Sweet Potato Crusted Quiche

1 large sweet potato
1 teaspoon vegetable oil
1 bag baby spinach

1/2 cup of chopped ham or sausage
1/2 cup milk
1/2 tsp salt
1/4 tsp ground black pepper
1/4 tsp crushed red pepper
4 large eggs
2 large egg whites
1.5 tbsps goat cheese, crumbled

  1. Preheat oven to 350. Slice sweet potato and arrange into a round, greased baking dish. Brush with vegetable oil and season with fresh ground pepper.  Bake for 20 minutes.
  2. Sautee spinach and add to baking dish.
  3. Mix together eggs, ham, milk, salt, pepper and crushed red pepper and pour on top of spinach.
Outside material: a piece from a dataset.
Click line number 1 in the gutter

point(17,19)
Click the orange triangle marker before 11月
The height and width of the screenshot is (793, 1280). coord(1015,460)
Sprinkle with goat cheese.  Bake for 30-35 minutes at 375.

Pairs with Spiced Apple Cyser Mead


Asparagus-Gruyere tart

2 cups Gruyere cheese

1 tbsp olive oil

1 sheet puff pastry

1.5 lbs asparagus

Salt and Pepper to taste

  1. Preheat oven to 400 degrees. On a floured surface, roll the puff pastry into a 16-by-10-inch rectangle and place on a baking sheet.
  2. Lightly score pastry dough 1 inch in from the edges to mark a rectangle. Using a fork, pierce dough inside the markings at 1/2-inch intervals. Bake for 15 minutes.
  3. Remove pastry shell from oven, and sprinkle with Gruyere. Trim the bottoms of the asparagus spears to fit inside the tart shell, and brush with olive oil, and season with salt and pepper.
  4. Bake until spears are tender, 20 to 25 minutes.
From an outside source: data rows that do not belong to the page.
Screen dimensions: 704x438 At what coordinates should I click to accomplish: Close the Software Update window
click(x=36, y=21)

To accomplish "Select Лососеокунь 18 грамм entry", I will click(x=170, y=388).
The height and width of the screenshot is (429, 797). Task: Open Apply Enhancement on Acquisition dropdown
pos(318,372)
Pairs with Orange Blossom Mead


Pea and prosciutto salad

1.5 cups peas

4 oz arugala

4 oz prosciutto

2 cups sugar snap peas

1 tbsp fresh lemon juice

½ tsp Dijon mustard

3 tbsps olive oil

Salt and Pepper to taste

  1. Whisk together lemon juice, mustard and olive. Add salt and pepper to taste.
  2. Steam sugar snap peas and peas for 2-3 minutes. Pat dry.
  3. Add dressing and top with prosciutto.
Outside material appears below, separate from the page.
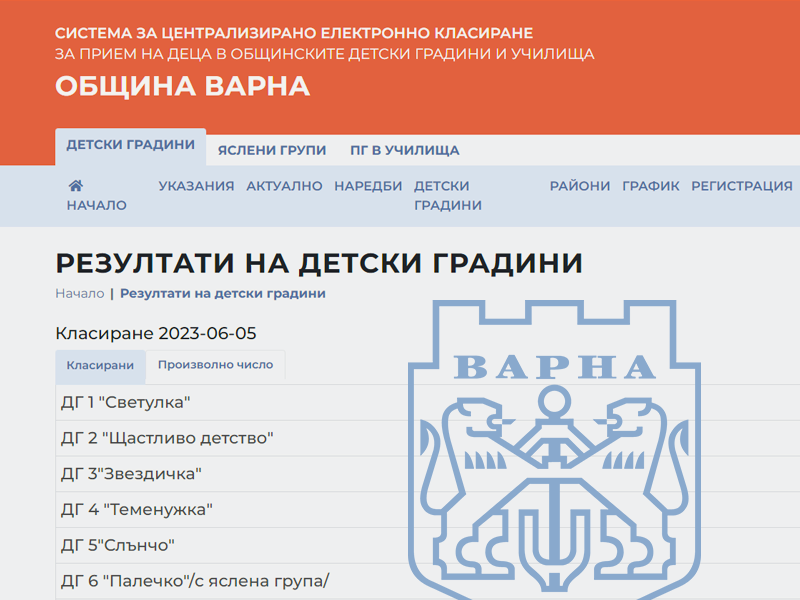Expand the ДГ 3 "Звездичка" row
800x600 pixels.
tap(131, 474)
Pairs with Orange Blossom Mead


Pear and Almond butter toast

Almond Butter

Toasted crusty bread

Sliced pear

Sprinkle of cinnamon

Optional: Honey drizzle

Pairs with Honey Chai Mead


Yogurt Parfait

1 cup vanilla yogurt (vegan opt. coconut milk yogurt)

Sliced strawberries



Optional: Sprinkle of granola

Optional: Drizzle of honey


Lemon Bundt

1/2 cup butter

1 cup sugar

2 eggs

1 tsp vanilla

Zest from 1 lemon

2 cups flour

4 tsp baking powder

3/4 cup milk

1/4 cup lemon juice

  1. Preheat your oven to 350 degrees. Grease Bundt pan.
  2. Melt the butter and add in sugar. Mix in the eggs, one at a time.
  3. Add the vanilla, lemon zest, and lemon juice.
  4. Mix in the baking powder and half the flour. Then add the milk and rest of the flour to combine.
  5. Pour the batter into your pan and bake for 45 minutes.
  6. Let the cake cool for about 10 minutes in the pan, then turn out onto a plate.
  7. Sprinkle with powdered sugar and enjoy.

Pairs with Vanilla Mead


Blueberry Mint Prosecco

1 bottle Prosecco

1 bottle Honeygirl Blueberry Mead

1 tsp sugar

Handful of mint Leaves

Handful of fresh blueberries

  1. Muddle blueberries, sugar and mint leaves together.
  2. Pour bottle of Prosecco over muddled ingredients. Fill champagne glass halfway with Blueberry Mead and the rest with the Prosecco mixture.
  3. Garnish with blueberries and mint leaf.


Honeybee Sweet Tea

2 Quarts Earl Grey tea, cooled

1/4 cup honey

2 cups Honeygirl Vanilla Mead

  1. Steep Earl Grey tea in hot water and add honey. Let cool.
  2. Add Vanilla Mead and pour on ice. Garnish with lemon peel.